Um den realen Raum des Nachdenkens am Le(e.h.)rstuhl in Szene zu setzen, habe ich die damalige KL-Gastprofessorin Geraldine Forbes eingeladen zu einer Lecture Performance, die in meinem Studio stattgefunden hat. GF setzte sich mit dem Fokus auf die Änderung des kollektiven Gedächtnisses durch meine Arbeit und mit den besonderen Schwierigkeiten des Wiedererfassens der Geschichte von Frauen auseinander. Ihre Überlegungen hat sie verschriftlicht. Sie sind Teil der Publikation. Eine Fotoarbeit ist anläßlich der Performance entstanden.

 

Elke Krasny habe ich eingeladen, sich als Theoretikerin mit Erinnerung und Reflexivität auseinanderzusetzen. Sie untersucht in ihrem Essay den fragilen, noch nicht disziplinierten Raum zwischen historiografischer und künstlerischer Erinnerungsproduktion.

 

Ein Interview mit der italienischen Künstlerin Margherita Abbozzo über meine Motivation und meine Überlegungen, biografische Daten KL's, gemeinsam mit Lichtenberger formulierte Kurzbiografien zum Index und Lichtenbergers Überlegungen als fachspezifische Historikerin runden die zweisprachige Publikation ab.

 

Die Verflechtung unterschiedlicher Zeit-, Bedeutungs- und Handlungsebenen (Originalseiten, Objekte, die in den Fotografien auftauchen, Doppelbelichtung der Fotografien, meine sozialen Beziehungen, die in die Beschaffung des Materials einfließen, der kooperative Ansatz etc.) erweitert den Prozess des Erinnerns. Erinnerung allein betrifft nur die Vergangenheit. Ich erachte es für wichtig, eine Bedingung für das Hin- und Herpendeln der Erinnerung zu schaffen.

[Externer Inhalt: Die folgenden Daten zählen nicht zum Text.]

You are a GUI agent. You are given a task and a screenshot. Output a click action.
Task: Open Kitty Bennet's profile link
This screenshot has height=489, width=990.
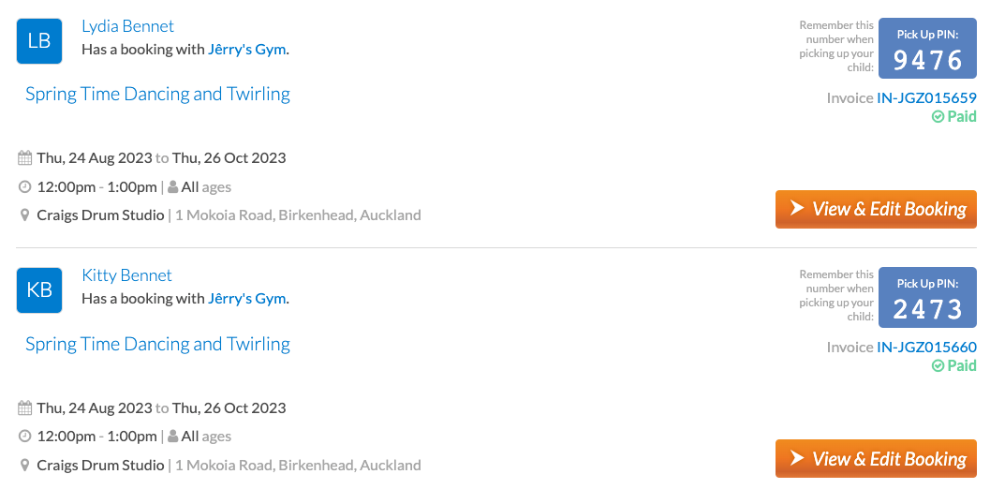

In meinem Verständnis sind die Arbeiten/Texte der von mir eingeladenen Frauen aus anderen Disziplinen als eigenständige Arbeiten doch integrativer Bestandteil des ganzen Projektes. Ohne sie wäre der Gedankenraum des Projekts unvollständig. Es ist der Versuch, den äußerst schwierigen Bereich der Interdisziplinarität teilweise auch aus einem künstlerisch-kuratorischen Blickwinkel kooperativ zu füllen.

 

Erinnerung und Wahrnehmung sind Themen, die sich durch meine gesamte Arbeit ziehen (s. v. a. auch green line_evocative of an archeology of desperation and desire, langjährige Recherche und Fotoessay über Fragen von Wahrnehmung und Abbildbarkeit traumatischer Ereignisse am Beispiel Zypern, sowie die Fortentwicklung dieser Arbeit in a loop, a line, a limbo, die sich mit der Schaffung eines Raums jenseits der „bloßen“ Erinnerung auseinandersetzt, sowie

wissen.sapere, ein Fotoessay über Wissens- und Gedächtniswelten in Rom).

 

Wien 2024

Who reminds whom of whom, of what, how and why?

 

In my work on Käthe Leichter, I deal with questions of reflection, remembrance, commemoration and possible forms of remembrance with an interdisciplinary and co-operative approach.

 

In doing so, I focus on the academic side and the extraordinary networking qualities of this multi-faceted social scientist and politician, whose work was so dramatically interrupted by her murder by the Nazis in 1942. She never received a professorship.

 

With a critical eye on the current "politics of memory", I wanted to create a real and an imaginary space to reflect on and discuss her and her work from today's perspective, which should also show how important people are always part of a social environment.

 

I based my aesthetic choices for the design of the symbolic university chair (dimensions, linearity, material) on my idea of what might have corresponded to KL, as far as I could tell from the available literature.

 

By using an original edition of her groundbreaking publication (the Handbook of Women's Work in Austria from 1930), which was realised with the help of her network, for covering the table and chair, I have combined a real memory archive with the support structure I have created. I coated the surface with wax instead of varnish, as this natural material allows the pages of the book to "breathe", as it were, a quality that corresponds to the survival of the stored knowledge.

 

KL did not work alone. My work on the project has also led to an expansion of my network: The impetus came from a publication about KL that a colleague gave me as a gift. I then invited other women to collaborate. Historian Sabine Lichtenberger worked with me to analyse all available archives in order to define KL's network on a large scale for the first time. We identified 165 women as protagonists. Some of them are listed as authors in the Handbook of Women's Work. Lichtenberger has also researched data on these women, as far as it can be ascertained. A first step that should be followed by many more research steps.

 

To visualise the imaginary action space of the network, I opted for the form of an index: Since the relationships of the women to KL and to each other could only be determined with varying degrees of accuracy due to the data situation, the form of an index seemed adequate to me. The women at that time could certainly all sew. That's why I decided to use soft materials. As it is impossible to characterise a woman by a specific strip of fabric, I chose an abstract classification.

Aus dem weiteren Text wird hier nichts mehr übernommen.